Stored records
>>>>>
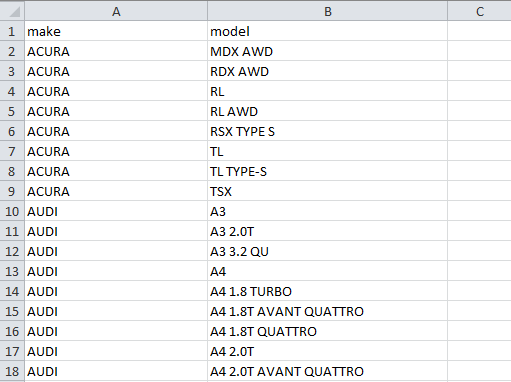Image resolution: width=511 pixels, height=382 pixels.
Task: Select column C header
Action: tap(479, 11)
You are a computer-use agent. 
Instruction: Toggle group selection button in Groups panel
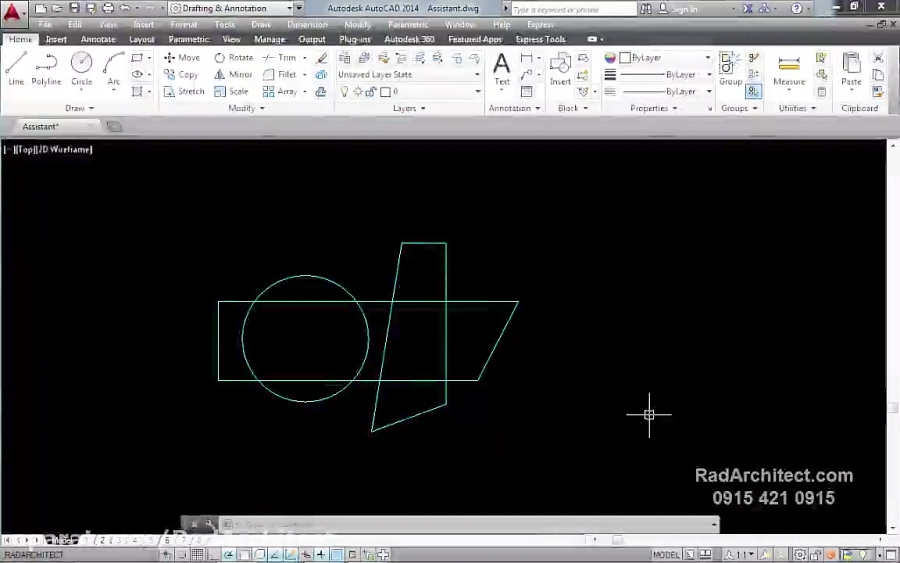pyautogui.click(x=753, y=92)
<<<<<
* Work request *
Copy exactly and only this span: the line with "Instruction: Toggle group" through the final line of the entries, both ends included, with the pictures left out.

* Solution to the exercise *
Instruction: Toggle group selection button in Groups panel
pyautogui.click(x=753, y=92)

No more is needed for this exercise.